The specific conceptualization and design of the scripted videos and their embedding in the simulation both contribute to decomposing practice in a way that allows for the extraction of features regarding the participants’ diagnostic process (see overarching research question 4 in Fischer et al., 2022). The scripted videos depict only four simulated students whose profiles differ only with regard to important prerequisites for successfully completing geometrical proofs. This makes it easier for participants to focus on and distinguish between students than in a classroom with twenty-plus students with more diverse compositions of those prerequisites. The deliberate absence of classroom management issues such as handling disturbances gives participants the opportunity to concentrate on more relevant rather than less relevant cues in their diagnostic processes. Adding time to the participants’ observations by having them take notes slows down the ongoing classroom actions. While a real-world classroom does not include specific times to take notes on what teachers notice and interpret, the simulation does include these processes. Furthermore, the instructions to both describe and interpret one’s observations in the notes helps teacher process in detail what they have observed. This reduces the complexity of the situation and allows participants to record important mental steps. Additionally, the notes give insight into participants’ reasoning use and performance (Seidel & Stürmer, 2014). These data can help identify key features in the diagnostic process in order to develop targeted support within the simulation.
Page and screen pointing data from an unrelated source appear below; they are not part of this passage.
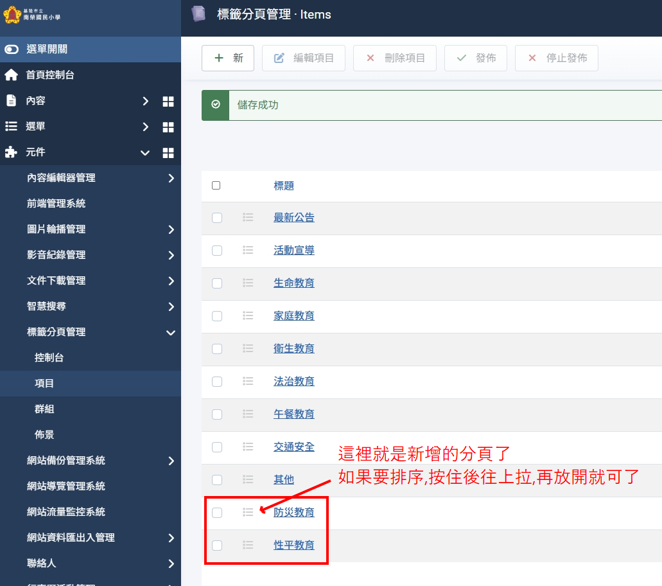662x586 pixels.
Task: Open the 家庭教育 item link
Action: pos(294,316)
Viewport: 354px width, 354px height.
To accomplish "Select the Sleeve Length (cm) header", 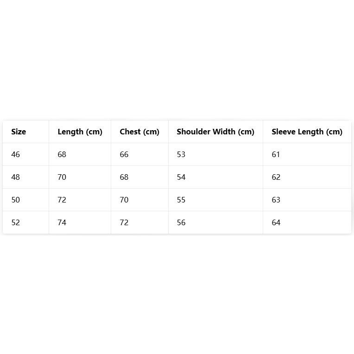I will click(x=307, y=132).
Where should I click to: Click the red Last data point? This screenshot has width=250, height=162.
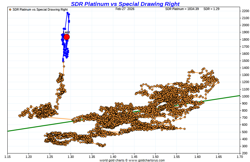click(x=66, y=37)
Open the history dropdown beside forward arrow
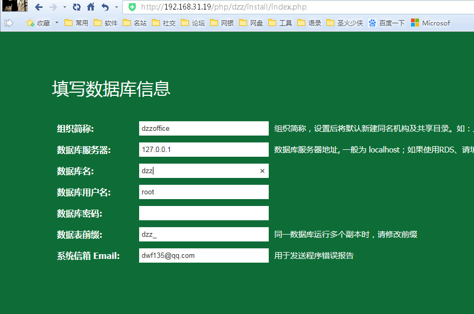Image resolution: width=474 pixels, height=314 pixels. tap(65, 7)
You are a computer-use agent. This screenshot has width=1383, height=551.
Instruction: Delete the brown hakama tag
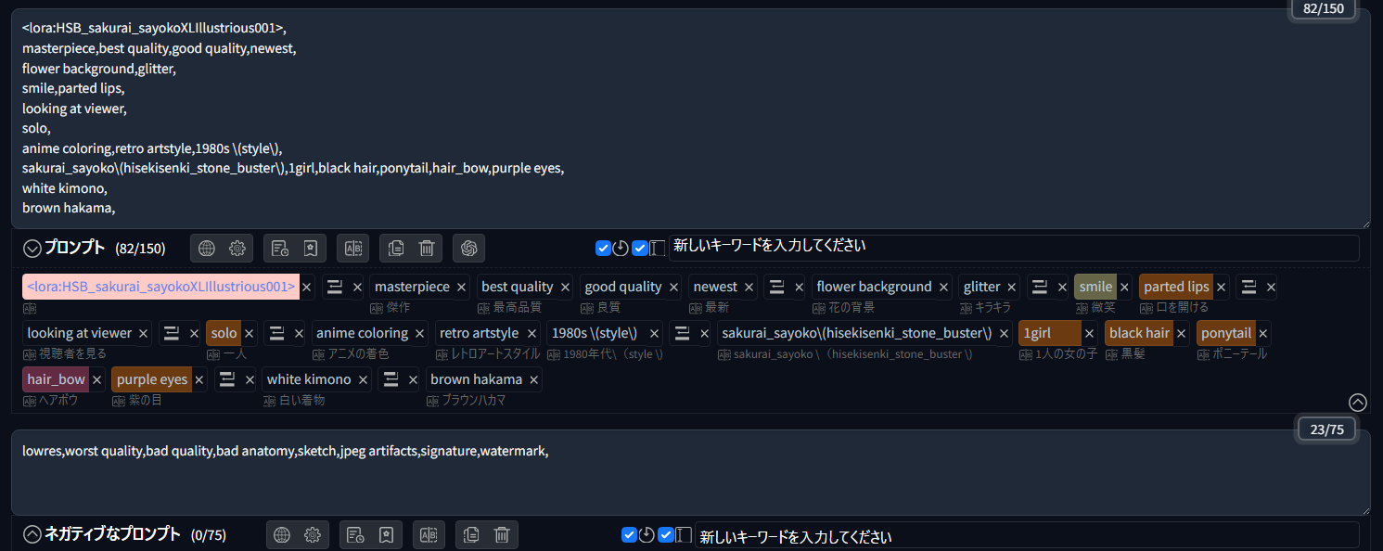coord(534,380)
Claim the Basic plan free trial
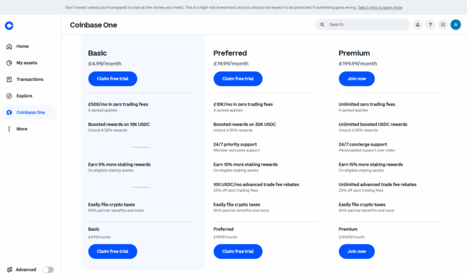467x274 pixels. [x=113, y=79]
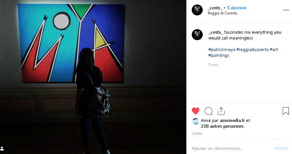The height and width of the screenshot is (154, 292).
Task: Open the #art hashtag
Action: pos(274,50)
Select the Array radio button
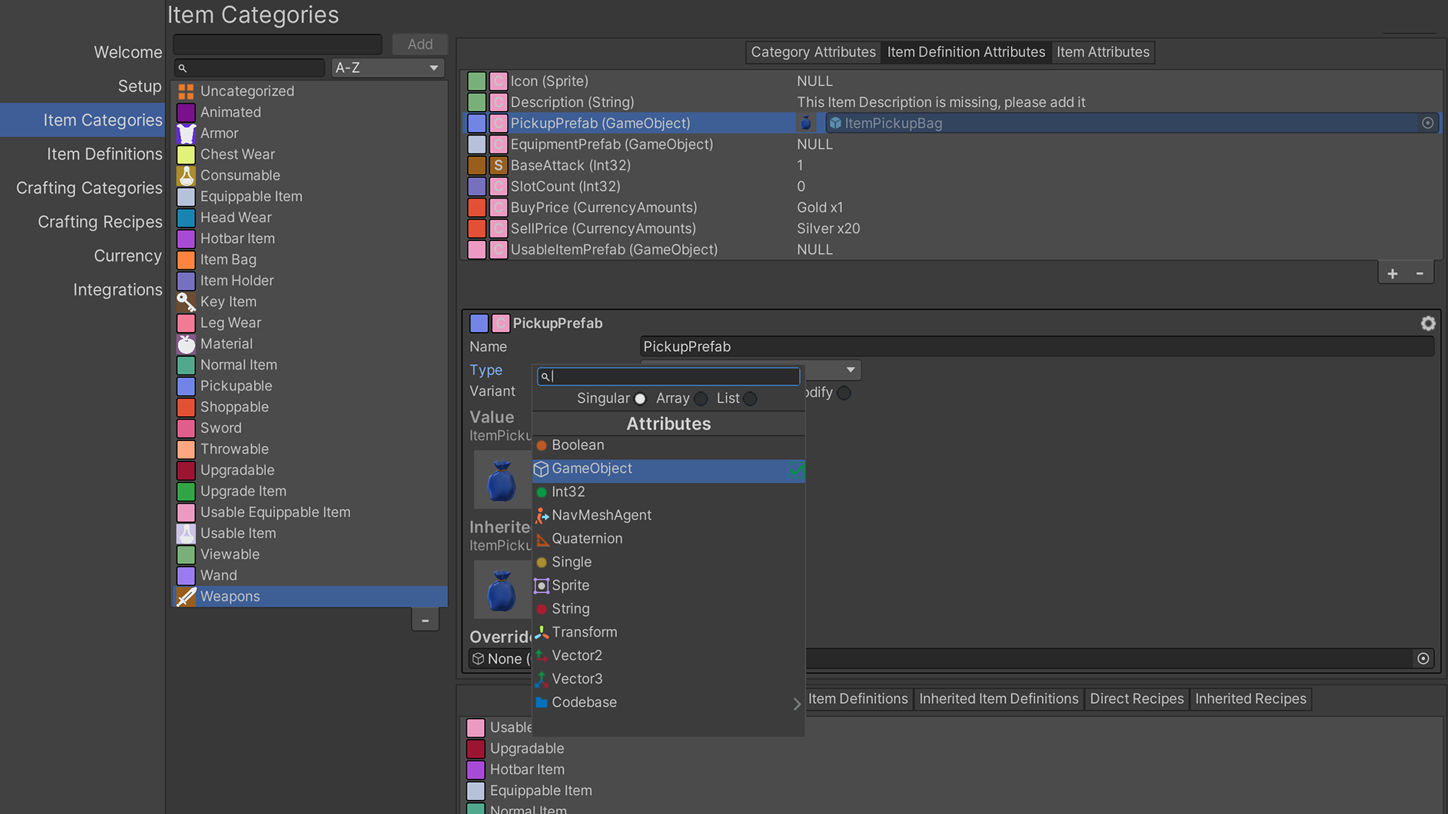The width and height of the screenshot is (1448, 814). click(700, 399)
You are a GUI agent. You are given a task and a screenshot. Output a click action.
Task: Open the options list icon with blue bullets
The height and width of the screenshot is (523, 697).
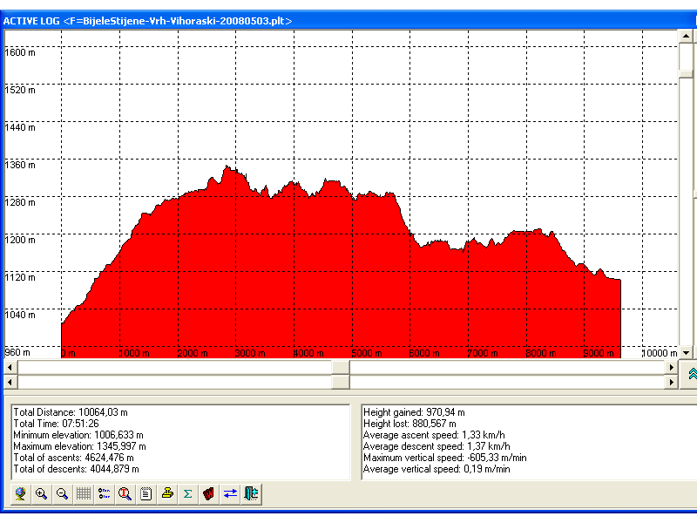click(105, 493)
Thus, analyzing pre-service teachers’ diagnostic processes should reveal differences in where instructional support like scaffolding and prompts can be set (see overarching research question 2 in Fischer et al., 2022).

We expect to obtain further findings on the processes and variables that influence simulation performance by investigating participants’ individual prerequisites, like their knowledge base or interest and self-concept. Based on these findings, the simulation will be expanded from a tool to assess diagnostic skills into a tool that is also able to foster those skills.